For local explainability, we can compute the SHAP values for each prediction and see the contribution of each feature. Let’s imagine a simplified model for detection of anomalous logins. The model uses the following features: the country of the source IP address, the MFA method used, the browser, and the operating system extracted from the user agent. When a login is marked as anomalous, we can show the analyst if the anomalous part of the login was related to the IP address or to the MFA method. Note that in this example, the more anomalous the login, the lower the score the model assigns to it.

In the example, the user usually logs in from England using a YubiKey. 

On a normal login, all of our features have a positive contribution to the score.


As we can see, each feature increased the output of the model and marked the event as less anomalous. 

But in case of an attack where someone stole the user’s password and passed the MFA using SMS hijacking, we can highlight for the analyst the suspicious properties of the event.


And as we can see, the MFA method and the country marked the event as more anomalous while the OS and browser are not anomalous because those are common values for this user. 

Another important benefit of SHAP values is global explainability. We can aggregate all the local explanations to better understand the impact of specific features on the entire model and the correlation between the features. By aggregating all the SHAP values of all the samples, we can see which features contribute most in average, and towards which label. Additionally, we can look at the correlation between the SHAP value of one feature and another.

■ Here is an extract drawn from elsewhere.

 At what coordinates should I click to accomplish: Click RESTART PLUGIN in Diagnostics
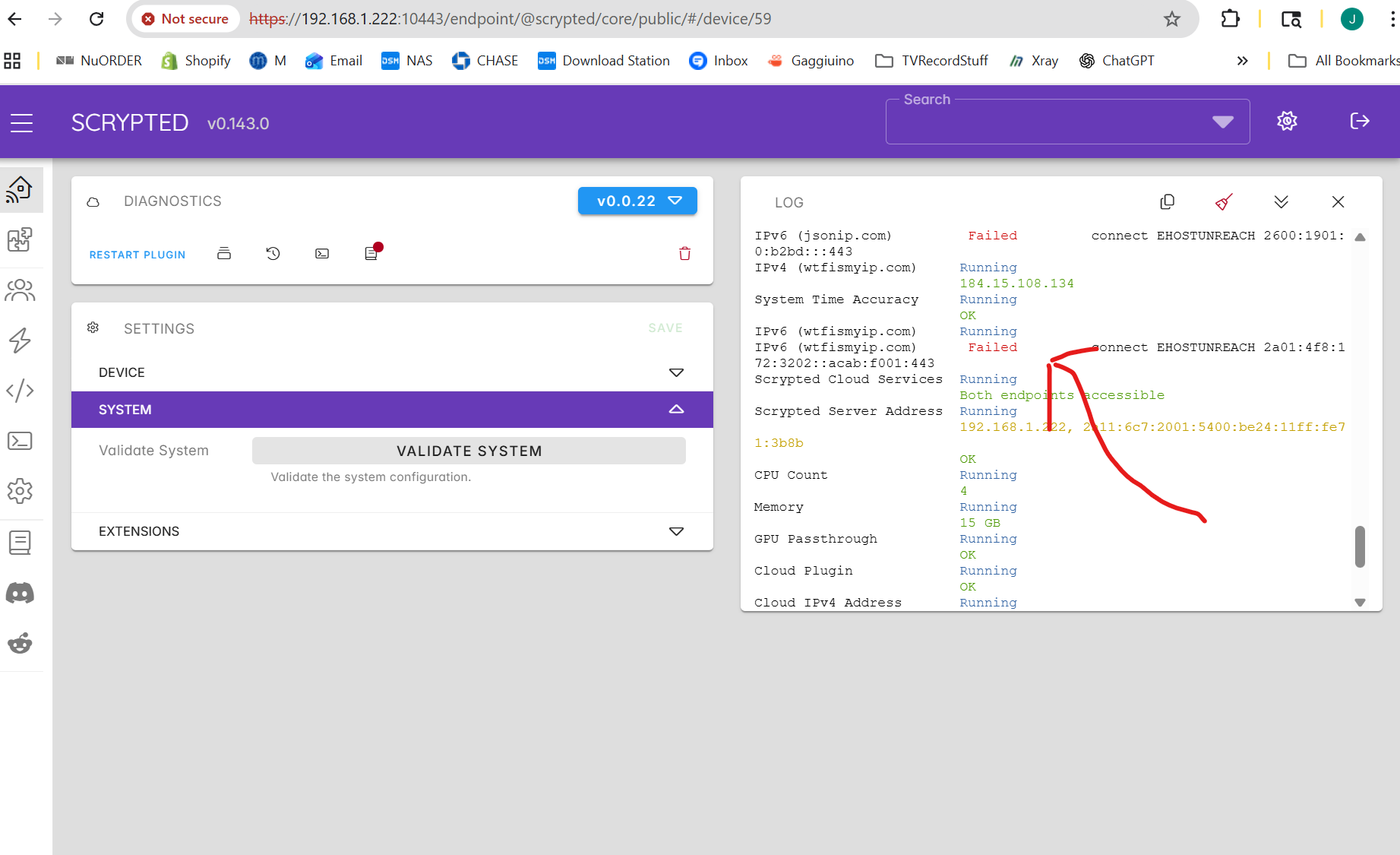137,254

We saw that it is important to have the ability to explain and interpret machine learning models in order to make their prediction more transparent, and more actionable. It isn’t enough to know that certain events are interesting but rather we want to know why they are. We saw that by leveraging Shapley and SHAP values we can calculate the contribution of each feature and see why the model predicted its prediction. 

Equipped with the model’s explanation, the analyst can understand better and faster the root cause of a security alert presented by the machine, and by highlighting the suspicious entity in the event we can focus on the entities most relevant to the detection, and correlate them with other relevant events.